EXERCISE OBJECTIVE: Please keep pictures out and return the lines below exactly, from the one holding "Image resolution: width=900" through the last, both included.

[Dataset entries]
----

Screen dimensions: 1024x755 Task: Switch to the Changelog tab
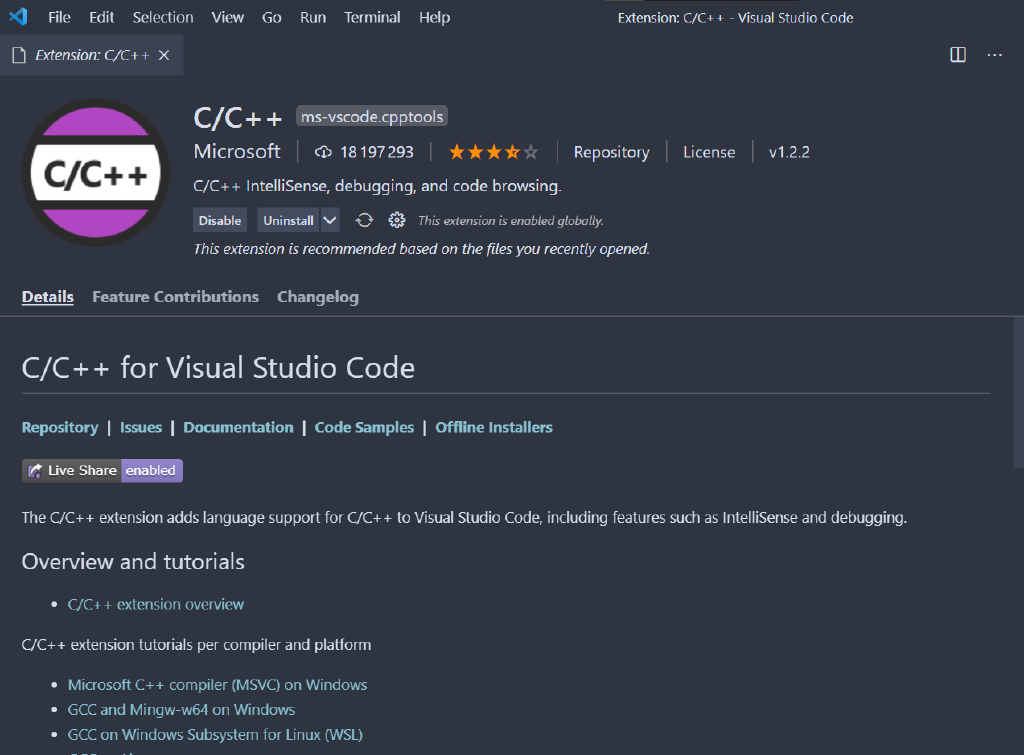pyautogui.click(x=318, y=296)
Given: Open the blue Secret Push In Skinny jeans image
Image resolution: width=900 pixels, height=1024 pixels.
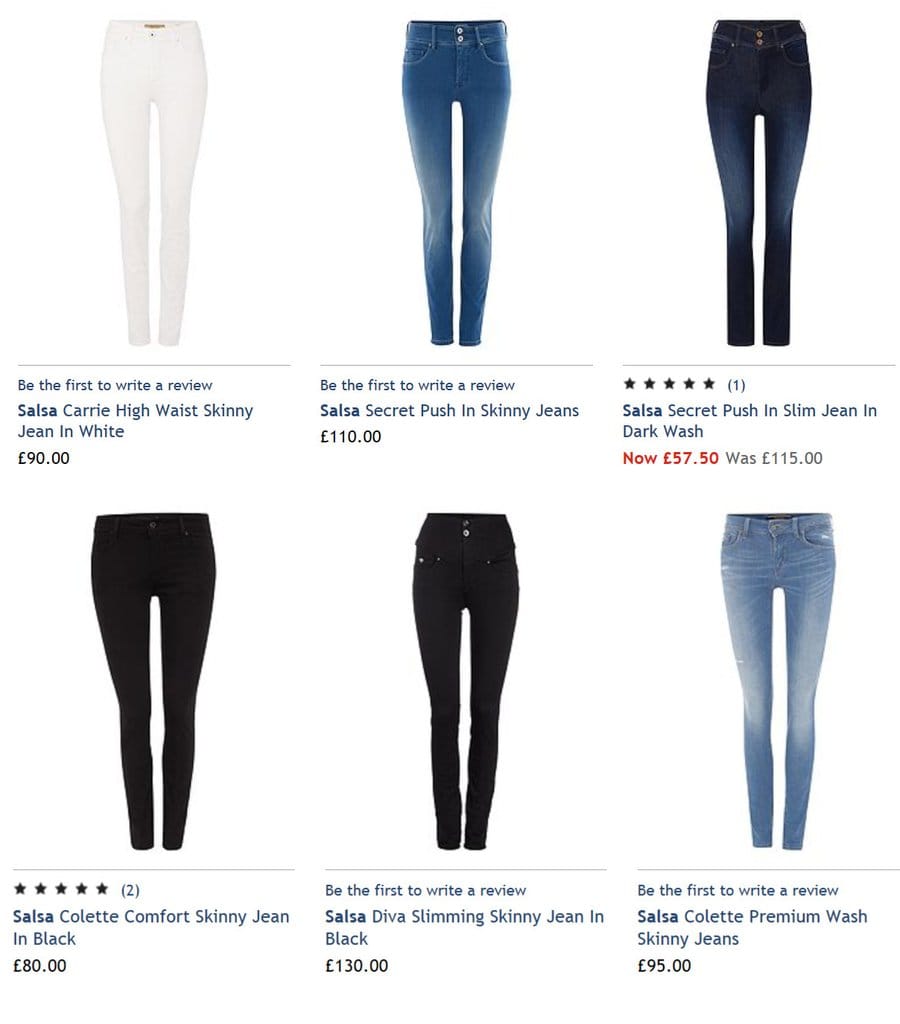Looking at the screenshot, I should [456, 183].
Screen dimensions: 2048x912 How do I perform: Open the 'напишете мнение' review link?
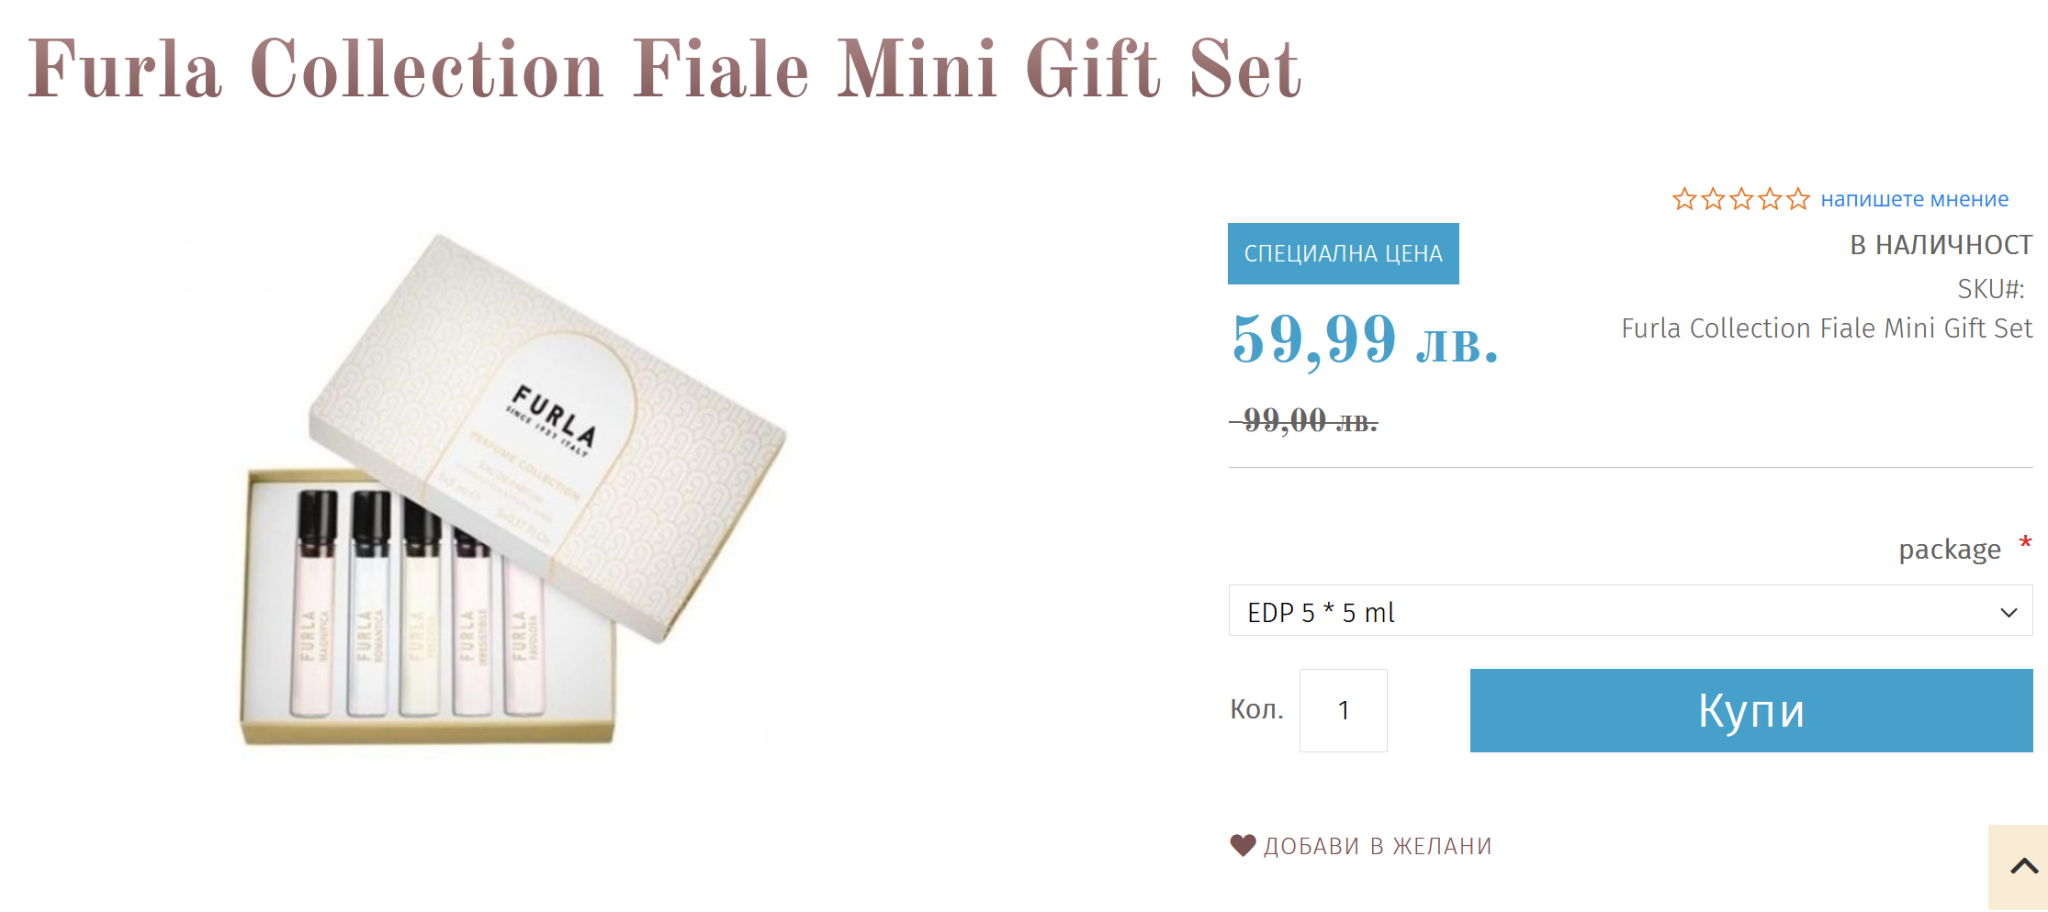click(x=1914, y=199)
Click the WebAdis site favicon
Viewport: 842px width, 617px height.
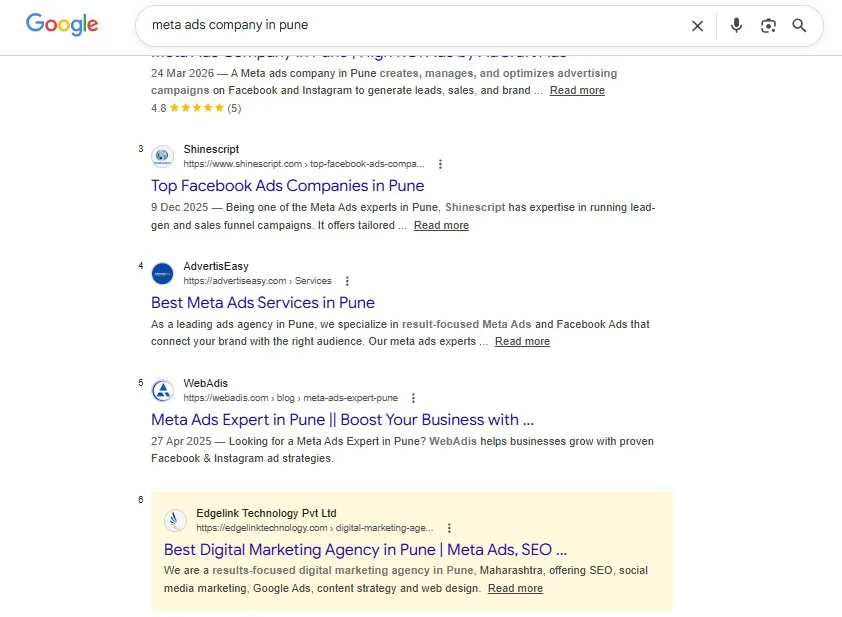coord(162,390)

----

REPLY:
Image resolution: width=900 pixels, height=1024 pixels.
Looking at the screenshot, I should [456, 183].
Screen dimensions: 2048x912 How do I perform: Open the 'напишете мнение' review link?
click(x=1914, y=199)
Click the WebAdis site favicon
Viewport: 842px width, 617px height.
coord(162,390)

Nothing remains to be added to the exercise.